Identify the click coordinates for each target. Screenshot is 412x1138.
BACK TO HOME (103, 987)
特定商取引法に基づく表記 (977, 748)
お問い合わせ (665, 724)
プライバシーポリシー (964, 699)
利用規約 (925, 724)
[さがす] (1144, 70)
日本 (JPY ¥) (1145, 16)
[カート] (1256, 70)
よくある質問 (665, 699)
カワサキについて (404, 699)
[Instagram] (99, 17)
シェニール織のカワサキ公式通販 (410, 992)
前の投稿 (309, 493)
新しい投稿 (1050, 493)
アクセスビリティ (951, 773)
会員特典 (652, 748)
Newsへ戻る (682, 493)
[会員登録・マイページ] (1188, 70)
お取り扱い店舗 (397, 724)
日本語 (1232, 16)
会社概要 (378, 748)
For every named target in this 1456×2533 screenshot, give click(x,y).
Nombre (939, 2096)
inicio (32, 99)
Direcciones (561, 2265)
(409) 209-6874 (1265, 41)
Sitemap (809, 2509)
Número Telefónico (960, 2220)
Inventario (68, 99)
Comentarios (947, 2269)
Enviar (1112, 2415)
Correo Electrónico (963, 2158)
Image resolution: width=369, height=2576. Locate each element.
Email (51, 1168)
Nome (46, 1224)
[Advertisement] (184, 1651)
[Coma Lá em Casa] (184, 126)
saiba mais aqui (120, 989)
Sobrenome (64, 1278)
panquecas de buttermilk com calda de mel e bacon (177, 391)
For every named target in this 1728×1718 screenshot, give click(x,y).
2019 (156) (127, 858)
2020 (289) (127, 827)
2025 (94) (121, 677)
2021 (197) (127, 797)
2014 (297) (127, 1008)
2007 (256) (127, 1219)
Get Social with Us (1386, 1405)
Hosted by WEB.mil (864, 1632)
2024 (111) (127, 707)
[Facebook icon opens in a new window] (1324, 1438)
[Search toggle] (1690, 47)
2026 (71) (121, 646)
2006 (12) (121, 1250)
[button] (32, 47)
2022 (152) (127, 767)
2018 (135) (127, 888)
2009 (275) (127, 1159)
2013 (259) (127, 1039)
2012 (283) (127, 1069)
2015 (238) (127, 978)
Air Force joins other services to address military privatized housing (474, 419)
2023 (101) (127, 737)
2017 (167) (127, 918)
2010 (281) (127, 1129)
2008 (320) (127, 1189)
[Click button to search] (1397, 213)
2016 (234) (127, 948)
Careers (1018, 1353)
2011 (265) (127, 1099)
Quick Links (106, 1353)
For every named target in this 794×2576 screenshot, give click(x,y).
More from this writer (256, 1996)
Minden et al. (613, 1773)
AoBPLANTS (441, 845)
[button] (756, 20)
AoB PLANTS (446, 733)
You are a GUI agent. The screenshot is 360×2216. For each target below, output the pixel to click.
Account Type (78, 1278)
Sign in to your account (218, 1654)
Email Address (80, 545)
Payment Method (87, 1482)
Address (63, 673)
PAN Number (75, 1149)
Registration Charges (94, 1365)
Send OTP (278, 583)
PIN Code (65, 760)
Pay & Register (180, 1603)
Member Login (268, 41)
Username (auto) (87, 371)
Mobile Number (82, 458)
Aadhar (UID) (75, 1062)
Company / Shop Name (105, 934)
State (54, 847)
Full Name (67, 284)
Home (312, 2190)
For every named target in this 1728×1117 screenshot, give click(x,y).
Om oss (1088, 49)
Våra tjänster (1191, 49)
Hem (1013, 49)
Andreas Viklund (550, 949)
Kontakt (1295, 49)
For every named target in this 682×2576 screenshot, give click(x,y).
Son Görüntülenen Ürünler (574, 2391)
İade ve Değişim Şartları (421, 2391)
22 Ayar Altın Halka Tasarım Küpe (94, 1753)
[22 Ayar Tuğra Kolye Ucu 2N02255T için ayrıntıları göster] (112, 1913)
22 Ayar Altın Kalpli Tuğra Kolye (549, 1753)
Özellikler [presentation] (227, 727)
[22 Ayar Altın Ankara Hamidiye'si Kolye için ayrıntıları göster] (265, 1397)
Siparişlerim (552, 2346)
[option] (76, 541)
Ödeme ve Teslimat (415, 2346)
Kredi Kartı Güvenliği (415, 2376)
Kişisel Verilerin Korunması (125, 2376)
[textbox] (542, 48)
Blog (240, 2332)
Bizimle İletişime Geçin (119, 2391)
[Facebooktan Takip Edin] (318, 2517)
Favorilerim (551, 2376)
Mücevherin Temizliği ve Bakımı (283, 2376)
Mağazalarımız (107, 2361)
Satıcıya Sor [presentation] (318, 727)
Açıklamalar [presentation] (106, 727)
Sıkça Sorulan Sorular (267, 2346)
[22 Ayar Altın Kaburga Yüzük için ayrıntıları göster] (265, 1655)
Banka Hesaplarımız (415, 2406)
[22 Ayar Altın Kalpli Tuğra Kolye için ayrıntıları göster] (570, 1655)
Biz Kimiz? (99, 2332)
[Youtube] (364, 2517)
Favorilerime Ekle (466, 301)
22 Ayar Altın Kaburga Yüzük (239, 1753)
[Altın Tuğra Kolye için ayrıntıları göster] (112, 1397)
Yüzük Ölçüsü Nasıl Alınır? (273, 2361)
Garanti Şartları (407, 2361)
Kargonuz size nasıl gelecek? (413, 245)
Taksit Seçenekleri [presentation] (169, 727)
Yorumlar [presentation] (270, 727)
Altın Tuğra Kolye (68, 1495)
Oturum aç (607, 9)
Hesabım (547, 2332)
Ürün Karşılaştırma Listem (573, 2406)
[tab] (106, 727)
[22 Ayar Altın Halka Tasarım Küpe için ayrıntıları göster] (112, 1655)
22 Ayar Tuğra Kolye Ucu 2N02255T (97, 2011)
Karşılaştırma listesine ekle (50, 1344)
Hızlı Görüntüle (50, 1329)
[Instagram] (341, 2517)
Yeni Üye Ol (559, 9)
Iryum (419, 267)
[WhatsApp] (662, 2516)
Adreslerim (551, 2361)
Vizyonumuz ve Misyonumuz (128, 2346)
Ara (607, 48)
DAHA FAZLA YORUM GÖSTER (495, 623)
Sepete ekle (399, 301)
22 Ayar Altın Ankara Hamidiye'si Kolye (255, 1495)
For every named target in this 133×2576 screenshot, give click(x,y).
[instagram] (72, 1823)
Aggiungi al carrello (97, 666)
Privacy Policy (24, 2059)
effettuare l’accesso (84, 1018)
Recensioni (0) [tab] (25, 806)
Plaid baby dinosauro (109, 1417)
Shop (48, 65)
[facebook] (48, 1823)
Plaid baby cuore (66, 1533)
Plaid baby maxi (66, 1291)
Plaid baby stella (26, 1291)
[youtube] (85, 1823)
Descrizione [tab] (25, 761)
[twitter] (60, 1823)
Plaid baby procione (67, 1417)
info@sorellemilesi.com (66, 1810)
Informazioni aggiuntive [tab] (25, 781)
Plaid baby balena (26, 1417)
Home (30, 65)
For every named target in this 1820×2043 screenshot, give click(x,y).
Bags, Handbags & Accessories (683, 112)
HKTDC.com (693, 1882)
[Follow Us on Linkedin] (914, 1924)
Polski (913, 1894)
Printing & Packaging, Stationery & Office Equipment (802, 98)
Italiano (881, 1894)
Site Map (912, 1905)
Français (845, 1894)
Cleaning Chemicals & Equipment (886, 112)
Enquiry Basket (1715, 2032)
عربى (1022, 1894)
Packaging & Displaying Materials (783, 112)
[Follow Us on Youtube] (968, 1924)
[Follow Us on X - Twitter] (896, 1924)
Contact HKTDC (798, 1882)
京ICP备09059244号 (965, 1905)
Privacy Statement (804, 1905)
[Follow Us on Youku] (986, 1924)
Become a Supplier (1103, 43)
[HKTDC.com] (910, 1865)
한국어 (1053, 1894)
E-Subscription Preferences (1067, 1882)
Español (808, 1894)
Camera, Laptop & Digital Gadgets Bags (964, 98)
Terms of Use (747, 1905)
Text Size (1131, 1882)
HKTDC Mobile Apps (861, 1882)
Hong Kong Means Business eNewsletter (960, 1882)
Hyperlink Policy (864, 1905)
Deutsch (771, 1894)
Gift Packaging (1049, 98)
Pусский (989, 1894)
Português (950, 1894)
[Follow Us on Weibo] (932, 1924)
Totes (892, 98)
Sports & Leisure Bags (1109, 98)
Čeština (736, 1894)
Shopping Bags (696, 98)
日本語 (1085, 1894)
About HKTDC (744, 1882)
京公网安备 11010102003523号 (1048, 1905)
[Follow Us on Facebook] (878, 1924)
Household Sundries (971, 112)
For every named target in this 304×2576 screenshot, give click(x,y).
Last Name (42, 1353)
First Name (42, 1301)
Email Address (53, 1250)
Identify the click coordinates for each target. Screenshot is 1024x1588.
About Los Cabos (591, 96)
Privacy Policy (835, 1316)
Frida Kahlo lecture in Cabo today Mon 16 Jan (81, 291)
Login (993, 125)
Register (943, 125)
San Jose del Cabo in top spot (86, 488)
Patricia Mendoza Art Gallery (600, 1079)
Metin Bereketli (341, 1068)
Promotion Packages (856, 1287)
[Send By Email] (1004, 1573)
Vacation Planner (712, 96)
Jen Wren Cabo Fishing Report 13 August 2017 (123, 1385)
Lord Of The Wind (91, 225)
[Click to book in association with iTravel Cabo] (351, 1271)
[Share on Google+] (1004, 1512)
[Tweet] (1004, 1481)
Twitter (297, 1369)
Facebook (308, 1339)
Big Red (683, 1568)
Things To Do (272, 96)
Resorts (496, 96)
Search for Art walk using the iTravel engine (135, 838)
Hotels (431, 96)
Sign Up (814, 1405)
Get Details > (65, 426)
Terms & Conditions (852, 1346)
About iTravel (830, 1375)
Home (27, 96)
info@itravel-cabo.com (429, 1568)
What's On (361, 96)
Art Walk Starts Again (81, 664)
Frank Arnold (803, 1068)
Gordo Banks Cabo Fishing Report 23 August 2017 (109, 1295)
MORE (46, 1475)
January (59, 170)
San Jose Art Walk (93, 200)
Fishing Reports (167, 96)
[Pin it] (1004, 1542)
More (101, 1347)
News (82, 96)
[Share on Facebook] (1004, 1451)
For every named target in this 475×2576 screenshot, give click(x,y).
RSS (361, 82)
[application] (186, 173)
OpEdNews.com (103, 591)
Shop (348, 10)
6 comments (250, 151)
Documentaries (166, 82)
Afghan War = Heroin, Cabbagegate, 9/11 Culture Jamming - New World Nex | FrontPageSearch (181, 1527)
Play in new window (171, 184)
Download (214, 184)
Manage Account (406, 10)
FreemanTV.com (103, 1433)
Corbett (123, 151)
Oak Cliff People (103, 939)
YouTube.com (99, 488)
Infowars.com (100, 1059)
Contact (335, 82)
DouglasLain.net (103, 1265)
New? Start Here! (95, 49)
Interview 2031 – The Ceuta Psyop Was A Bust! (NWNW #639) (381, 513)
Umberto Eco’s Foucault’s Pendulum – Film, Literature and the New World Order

_____

WHAT YOU WILL DO: Pick out all lines from the data above in which the word "each" appears.

THE COMPLETED TASK:
Identify the click coordinates for each target. Screenshot is 412x1138.
Image resolution: width=369, height=2576. Locate each element.
You are a GUI agent. The screenshot is 360×2216. For each target below, output the pixel to click.
Identify the click coordinates for each target. Screenshot is 1024x1588.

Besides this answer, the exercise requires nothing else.